Segundo o portal Tribuna do Sertão, a volatilidade nos EUA contrasta com a recuperação do Ibovespa, que se beneficiou da ata do Copom — enquanto o dólar disparou para R$ 5,18, maior patamar desde março. A combinação de juros altos e incerteza externa tende a esquentar o debate sobre economia na campanha estadual, área em que JHC já sinaliza querer se posicionar como alternativa de gestão.
Para analistas, a pressão sobre o setor de tecnologia e a alta do petróleo criam um cenário de risco fiscal e inflacionário que pode atingir estados dependentes de repasses federais.

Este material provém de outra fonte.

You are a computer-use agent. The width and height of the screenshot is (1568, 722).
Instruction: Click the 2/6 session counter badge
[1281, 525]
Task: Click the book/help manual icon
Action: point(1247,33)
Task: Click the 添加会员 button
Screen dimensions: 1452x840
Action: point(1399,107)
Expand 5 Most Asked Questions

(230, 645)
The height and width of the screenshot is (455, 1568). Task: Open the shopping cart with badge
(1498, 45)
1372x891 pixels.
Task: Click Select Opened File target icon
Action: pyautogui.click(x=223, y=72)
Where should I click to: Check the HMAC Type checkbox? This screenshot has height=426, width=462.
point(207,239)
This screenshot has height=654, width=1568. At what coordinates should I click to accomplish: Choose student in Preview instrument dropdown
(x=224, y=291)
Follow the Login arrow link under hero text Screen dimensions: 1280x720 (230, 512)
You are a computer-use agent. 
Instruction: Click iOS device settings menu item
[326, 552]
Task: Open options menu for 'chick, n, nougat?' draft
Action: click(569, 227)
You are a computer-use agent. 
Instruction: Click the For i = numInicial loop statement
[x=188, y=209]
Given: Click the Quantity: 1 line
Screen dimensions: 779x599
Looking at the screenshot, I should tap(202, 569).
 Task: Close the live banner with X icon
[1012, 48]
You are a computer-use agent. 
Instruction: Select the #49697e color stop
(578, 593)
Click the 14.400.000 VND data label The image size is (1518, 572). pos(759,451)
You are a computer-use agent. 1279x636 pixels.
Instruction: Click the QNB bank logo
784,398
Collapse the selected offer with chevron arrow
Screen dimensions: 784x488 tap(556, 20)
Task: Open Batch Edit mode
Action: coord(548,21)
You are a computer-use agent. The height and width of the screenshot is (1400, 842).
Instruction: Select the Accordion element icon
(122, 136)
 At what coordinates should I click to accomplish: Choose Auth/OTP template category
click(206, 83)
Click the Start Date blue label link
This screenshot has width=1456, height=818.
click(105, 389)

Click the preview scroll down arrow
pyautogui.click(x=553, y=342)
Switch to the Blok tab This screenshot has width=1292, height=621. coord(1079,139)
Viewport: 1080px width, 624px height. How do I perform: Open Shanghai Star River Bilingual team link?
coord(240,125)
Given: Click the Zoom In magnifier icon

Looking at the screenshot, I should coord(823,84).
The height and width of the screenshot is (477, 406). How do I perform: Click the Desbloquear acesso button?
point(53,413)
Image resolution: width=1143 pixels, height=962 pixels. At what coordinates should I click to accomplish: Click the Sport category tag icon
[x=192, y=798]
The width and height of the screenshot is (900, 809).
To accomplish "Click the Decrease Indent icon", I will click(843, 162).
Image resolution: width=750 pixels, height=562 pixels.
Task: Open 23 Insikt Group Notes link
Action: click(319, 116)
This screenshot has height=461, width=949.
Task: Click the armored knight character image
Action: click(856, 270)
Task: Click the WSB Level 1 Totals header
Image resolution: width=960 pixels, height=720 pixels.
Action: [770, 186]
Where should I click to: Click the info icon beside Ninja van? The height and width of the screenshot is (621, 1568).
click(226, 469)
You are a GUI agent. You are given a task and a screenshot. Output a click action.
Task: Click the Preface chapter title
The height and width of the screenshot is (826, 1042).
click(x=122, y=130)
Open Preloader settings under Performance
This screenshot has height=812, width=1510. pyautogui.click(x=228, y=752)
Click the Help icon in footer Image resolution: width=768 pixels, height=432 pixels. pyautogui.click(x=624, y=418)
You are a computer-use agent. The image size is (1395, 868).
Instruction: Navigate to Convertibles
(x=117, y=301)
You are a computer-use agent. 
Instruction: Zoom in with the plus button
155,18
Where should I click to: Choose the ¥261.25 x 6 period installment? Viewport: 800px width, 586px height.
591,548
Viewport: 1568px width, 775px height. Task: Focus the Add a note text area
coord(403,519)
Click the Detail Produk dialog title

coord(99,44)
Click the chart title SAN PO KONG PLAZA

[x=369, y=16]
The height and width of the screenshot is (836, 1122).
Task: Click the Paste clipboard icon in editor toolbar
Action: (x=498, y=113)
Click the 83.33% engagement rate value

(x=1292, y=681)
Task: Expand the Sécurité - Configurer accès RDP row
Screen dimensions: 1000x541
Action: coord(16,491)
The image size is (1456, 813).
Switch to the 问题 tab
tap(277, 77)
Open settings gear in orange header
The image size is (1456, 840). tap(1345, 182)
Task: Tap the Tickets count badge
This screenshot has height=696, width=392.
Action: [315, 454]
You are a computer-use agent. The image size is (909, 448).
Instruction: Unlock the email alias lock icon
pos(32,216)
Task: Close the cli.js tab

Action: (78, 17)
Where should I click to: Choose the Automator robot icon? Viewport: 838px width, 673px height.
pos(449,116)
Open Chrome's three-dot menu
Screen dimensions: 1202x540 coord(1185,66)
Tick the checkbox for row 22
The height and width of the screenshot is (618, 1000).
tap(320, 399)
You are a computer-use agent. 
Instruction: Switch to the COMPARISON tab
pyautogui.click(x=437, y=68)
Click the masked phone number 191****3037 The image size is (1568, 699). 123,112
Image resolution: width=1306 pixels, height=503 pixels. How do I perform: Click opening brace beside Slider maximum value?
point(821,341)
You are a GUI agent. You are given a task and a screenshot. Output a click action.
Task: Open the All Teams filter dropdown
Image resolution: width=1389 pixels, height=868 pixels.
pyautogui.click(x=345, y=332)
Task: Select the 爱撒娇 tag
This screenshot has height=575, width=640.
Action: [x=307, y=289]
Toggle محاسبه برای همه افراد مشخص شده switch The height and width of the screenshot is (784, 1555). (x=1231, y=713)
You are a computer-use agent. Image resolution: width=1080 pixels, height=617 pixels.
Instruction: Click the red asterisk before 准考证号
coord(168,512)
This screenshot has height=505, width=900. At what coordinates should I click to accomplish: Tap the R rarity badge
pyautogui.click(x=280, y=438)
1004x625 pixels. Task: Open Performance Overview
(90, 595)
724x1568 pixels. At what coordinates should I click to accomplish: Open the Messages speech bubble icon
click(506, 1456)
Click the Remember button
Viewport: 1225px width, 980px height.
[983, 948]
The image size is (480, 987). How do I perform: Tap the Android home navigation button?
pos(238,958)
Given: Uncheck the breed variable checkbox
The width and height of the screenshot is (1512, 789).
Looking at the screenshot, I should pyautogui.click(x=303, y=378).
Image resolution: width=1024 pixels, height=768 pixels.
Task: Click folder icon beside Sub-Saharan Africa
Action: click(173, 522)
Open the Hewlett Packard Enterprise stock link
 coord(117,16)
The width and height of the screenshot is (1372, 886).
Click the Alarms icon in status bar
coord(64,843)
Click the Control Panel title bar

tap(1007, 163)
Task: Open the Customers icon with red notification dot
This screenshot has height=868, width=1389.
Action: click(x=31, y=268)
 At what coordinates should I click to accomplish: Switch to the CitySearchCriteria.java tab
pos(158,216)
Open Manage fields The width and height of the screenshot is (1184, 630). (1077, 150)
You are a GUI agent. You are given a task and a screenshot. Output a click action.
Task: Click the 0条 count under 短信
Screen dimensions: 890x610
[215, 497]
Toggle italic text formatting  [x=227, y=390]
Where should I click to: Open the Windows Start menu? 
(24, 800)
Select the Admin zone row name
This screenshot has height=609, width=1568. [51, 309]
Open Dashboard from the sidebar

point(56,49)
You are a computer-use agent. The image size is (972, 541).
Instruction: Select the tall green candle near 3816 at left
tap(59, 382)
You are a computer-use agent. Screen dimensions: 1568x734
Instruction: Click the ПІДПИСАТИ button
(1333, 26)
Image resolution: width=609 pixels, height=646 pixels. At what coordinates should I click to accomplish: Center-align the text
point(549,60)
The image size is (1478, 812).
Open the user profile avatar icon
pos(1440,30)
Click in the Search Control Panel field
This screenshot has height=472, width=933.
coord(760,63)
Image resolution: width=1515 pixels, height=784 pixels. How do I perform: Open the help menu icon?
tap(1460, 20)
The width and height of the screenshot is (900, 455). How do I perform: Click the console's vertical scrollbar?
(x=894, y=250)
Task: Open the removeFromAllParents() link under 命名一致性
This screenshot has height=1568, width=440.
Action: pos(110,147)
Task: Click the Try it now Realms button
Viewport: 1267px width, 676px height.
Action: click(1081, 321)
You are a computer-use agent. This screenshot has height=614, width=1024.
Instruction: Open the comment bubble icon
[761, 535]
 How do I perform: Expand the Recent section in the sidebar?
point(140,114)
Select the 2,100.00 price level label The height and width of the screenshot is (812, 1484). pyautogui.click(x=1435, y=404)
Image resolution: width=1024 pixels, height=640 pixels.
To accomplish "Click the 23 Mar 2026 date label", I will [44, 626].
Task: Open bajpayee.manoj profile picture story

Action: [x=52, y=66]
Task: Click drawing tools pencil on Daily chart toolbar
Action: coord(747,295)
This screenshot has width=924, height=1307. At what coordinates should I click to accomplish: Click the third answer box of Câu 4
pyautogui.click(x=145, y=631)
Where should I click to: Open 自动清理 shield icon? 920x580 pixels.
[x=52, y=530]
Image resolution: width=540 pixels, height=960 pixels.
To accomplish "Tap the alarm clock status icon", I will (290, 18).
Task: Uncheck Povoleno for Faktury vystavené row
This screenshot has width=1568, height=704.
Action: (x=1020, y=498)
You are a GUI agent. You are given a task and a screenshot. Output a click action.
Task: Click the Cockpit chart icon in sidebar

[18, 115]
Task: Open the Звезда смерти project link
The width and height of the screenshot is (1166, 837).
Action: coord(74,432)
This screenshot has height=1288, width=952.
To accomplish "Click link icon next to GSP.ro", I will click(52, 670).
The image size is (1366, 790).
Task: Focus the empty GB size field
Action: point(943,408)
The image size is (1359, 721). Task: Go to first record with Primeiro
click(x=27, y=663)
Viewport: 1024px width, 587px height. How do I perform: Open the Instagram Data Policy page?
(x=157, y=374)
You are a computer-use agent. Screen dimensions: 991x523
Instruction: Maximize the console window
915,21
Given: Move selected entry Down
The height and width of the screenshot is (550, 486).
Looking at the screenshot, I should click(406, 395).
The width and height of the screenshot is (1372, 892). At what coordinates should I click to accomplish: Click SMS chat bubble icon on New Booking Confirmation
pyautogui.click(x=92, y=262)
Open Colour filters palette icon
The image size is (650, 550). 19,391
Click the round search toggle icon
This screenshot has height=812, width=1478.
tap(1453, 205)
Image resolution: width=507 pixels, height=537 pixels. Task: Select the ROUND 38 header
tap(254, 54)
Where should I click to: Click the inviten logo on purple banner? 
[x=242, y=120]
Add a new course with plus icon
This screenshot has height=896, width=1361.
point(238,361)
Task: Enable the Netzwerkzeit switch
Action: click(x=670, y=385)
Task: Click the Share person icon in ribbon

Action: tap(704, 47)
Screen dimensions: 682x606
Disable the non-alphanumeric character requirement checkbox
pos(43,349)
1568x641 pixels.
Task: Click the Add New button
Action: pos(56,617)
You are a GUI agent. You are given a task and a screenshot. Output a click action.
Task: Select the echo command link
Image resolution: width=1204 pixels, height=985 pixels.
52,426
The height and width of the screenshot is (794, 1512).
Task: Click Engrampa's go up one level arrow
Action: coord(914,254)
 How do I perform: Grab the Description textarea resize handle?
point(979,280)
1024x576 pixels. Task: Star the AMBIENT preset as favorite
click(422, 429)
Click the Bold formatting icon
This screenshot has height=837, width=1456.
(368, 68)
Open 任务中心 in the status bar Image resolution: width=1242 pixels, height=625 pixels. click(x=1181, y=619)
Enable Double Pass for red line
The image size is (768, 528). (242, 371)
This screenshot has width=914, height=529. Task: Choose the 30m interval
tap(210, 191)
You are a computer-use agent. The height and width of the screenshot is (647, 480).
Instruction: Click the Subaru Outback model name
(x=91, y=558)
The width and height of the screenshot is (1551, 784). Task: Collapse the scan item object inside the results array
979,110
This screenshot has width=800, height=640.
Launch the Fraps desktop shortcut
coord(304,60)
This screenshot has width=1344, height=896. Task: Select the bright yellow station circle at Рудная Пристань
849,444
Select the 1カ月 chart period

Em Alagoas, o assunto deve ganhar contornos locais, com pré-candidatos sendo cobrados por propostas de geração de emprego e renda diante de um cenário global adverso.
O próximo passo esperado é que JHC intensifique encontros com setores produtivos e apresente um plano econômico próprio, mirando o eleitorado que prioriza estabilidade. A disputa de 2026, assim, começa a ser desenhada não só nas urnas, mas também nas mesas de negociação do mercado financeiro.